Mentre è evidente l'importanza del legame tra l'immagine sindonica e il racconto evangelico, non le sembra rischioso affermare che la Sindone «conferma» i Vangeli?

«Non è rischioso, è doveroso, perché troppo spesso è stata messa in dubbio l’attendibilità dei racconti evangelici tentando di farli passare per allegorie, per narrazioni simboliche. Un esempio per tutti: il “sangue e acqua” che Giovanni vede uscire dalla ferita del costato. La Sindone conferma che da quello squarcio uscì sangue già parzialmente raggrumato e siero separato. Giovanni dunque ha davvero visto quello che descrive».

Come spiega la datazione medioevale emersa dall'esame al carbonio 14?

«In base all’analisi con il metodo del radiocarbonio, la Sindone risalirebbe al medioevo, a un periodo compreso tra il 1260 e il 1390 d.C. Numerose obiezioni sono state però mosse al risultato di questo test da parte di vari scienziati, che ritengono insoddisfacenti le modalità dell'operazione di prelievo e l'attendibilità del metodo per tessuti che hanno subito vicissitudini come quelle della Sindone. In particolare, nell’angolo da cui fu fatto il prelievo è presente cotone, prova di un rammendo da parte della suore clarisse di Chambéry dopo il terribile incendio che aveva danneggiato gravemente il lenzuolo nel 1532. Su questo argomento mi permetto di suggerire la lettura di un mio specifico articolo: http://www.sindone.info/VALENC-1.PDF».

Perché secondo lei la Sindone continua ad affascinare e attirare milioni di persone?
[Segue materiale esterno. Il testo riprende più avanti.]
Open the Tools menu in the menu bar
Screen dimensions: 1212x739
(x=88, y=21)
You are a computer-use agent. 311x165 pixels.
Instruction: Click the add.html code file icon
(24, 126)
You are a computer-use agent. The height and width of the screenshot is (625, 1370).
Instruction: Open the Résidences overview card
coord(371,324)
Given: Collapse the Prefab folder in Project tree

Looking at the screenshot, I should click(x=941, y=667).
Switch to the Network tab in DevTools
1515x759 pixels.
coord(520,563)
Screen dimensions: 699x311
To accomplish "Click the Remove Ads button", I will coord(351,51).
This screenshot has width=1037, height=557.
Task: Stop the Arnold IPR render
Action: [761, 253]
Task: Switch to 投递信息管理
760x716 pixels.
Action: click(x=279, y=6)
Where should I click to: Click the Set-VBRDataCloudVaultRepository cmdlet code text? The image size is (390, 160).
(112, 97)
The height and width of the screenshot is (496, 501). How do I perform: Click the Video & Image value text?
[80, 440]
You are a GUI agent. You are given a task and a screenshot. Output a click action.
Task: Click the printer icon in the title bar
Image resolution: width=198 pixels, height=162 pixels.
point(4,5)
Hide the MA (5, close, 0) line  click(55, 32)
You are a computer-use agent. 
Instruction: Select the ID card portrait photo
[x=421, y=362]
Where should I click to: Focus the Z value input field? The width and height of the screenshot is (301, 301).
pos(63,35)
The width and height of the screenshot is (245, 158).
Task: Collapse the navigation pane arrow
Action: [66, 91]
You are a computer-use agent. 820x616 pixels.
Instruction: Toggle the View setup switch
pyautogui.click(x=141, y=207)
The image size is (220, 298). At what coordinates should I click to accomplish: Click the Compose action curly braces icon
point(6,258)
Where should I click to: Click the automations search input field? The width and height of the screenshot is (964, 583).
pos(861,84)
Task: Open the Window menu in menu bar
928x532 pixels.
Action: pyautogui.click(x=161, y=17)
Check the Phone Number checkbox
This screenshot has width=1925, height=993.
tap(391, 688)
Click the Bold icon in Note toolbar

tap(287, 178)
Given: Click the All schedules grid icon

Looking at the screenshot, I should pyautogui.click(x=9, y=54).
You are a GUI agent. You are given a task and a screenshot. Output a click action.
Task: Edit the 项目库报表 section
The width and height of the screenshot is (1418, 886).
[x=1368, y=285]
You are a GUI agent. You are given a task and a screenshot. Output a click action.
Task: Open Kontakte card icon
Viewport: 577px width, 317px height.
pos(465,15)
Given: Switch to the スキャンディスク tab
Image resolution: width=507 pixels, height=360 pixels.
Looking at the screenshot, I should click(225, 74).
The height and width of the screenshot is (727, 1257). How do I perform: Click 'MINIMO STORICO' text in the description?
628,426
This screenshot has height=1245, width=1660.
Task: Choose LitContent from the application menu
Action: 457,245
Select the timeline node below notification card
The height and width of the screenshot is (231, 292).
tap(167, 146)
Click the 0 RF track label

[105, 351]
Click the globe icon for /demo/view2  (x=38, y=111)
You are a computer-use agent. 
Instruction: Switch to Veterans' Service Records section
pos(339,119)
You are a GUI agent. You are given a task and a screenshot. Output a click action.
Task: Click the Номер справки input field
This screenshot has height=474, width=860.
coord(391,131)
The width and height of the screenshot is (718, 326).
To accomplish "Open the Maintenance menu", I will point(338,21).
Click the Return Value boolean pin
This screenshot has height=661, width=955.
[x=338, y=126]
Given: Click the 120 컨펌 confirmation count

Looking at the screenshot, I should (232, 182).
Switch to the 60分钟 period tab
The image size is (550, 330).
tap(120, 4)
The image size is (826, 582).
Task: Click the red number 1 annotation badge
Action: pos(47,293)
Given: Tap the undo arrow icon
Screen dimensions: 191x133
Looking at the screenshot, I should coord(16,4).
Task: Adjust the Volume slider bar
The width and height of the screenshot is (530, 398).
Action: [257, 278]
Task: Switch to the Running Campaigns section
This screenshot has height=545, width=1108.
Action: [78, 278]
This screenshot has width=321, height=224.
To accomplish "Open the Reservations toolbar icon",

«Perché la Sindone è un Vangelo scritto con il sangue stesso di Cristo e contemplare le sue piaghe, meditare sul suo amore per noi, non può lasciare indifferenti. È l’amore più grande, lo ricorda il motto stesso dell’Ostensione di quest’anno. Tutte le nostre sofferenze, tutti i nostri dolori sono spiegati e sublimati nelle sofferenze e nei dolori di Gesù, liberamente e volontariamente accettati per la nostra salvezza. È il mistero del nostro destino, che è un destino di amore. È questo che dà senso alla nostra vita».